The Hyrulian Valhalla Saga
By Queenie Z

On The Contrary, Brunettes Have More Fun

"Hey, Light."

Light looked up from the sword he had been sharpening. "Hmm? What's up, Brown?"

The newer Hero twirled a bit of his sideburn around his finger. "Ever think it's weird that I'm the only Link who's not blond?"

"I wouldn't say weird," replied Light, scratching his nose in thought. "Sure, I was surprised when you got here, but that's just 'cause I wasn't expecting it."

"That's the thing, though." Brown began to gesture with his hands. "See, we've been at this for thousands of years or longer. All that time, we've pretty much had the same hair color. Then I come around and suddenly, poof, brown. I mean, it was different enough that you guys gave me that nickname, so I've always wondered… why the sudden change?"
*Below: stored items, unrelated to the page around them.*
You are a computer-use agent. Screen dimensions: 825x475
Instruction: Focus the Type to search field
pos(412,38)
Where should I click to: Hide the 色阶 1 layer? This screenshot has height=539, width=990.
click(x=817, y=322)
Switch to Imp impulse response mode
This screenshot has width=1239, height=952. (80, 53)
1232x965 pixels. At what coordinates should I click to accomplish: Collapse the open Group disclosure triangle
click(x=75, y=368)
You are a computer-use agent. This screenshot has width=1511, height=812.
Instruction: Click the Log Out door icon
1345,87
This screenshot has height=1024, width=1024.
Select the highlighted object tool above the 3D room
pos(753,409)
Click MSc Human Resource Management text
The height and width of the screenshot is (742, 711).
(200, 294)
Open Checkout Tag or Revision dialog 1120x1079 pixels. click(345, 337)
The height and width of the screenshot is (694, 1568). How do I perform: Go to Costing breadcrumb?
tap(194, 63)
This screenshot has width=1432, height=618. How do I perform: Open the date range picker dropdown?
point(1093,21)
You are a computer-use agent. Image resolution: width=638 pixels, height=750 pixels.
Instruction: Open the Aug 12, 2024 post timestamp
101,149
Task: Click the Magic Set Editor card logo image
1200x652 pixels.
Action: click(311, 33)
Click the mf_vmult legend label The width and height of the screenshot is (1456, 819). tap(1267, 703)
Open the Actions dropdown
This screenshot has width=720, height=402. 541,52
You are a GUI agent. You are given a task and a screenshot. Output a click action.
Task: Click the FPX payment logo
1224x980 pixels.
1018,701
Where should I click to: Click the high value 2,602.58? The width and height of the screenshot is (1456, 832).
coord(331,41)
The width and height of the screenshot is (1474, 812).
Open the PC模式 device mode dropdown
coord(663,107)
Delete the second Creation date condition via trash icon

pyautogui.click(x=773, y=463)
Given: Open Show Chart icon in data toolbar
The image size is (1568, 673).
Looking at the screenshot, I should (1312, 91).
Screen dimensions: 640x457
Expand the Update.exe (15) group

Light thought about this for a moment, then shrugged. "Maybe the Gods got sick of blond Heroes? I have no idea." He returned his blade to the grindstone in front of him and continued. "But you're really not the only one who's different from the rest. Remember – Sky's the only one of us who's right-handed, and Wind's the only one with a sibling. And Time's the one who caused that weird time split, and I don't think the rest of us have done anything like that."

Brown snickered. "Yeah, and you're the only one who never wore anything over his legs!"

"You hush!" Light shot him a look. "It's not my fault leggings make me itch."

"I'd rather be itchy than cold."

"I went through a whole dungeon made of ice; I think I can handle it."

"Suit yourself," said the brunette Hero as he drew his own sword to sharpen alongside his friend. "After all, who am I to judge if you want to show off your shapely legs?"

With one of his "shapely legs", Light delivered a swift kick to Brown's shin.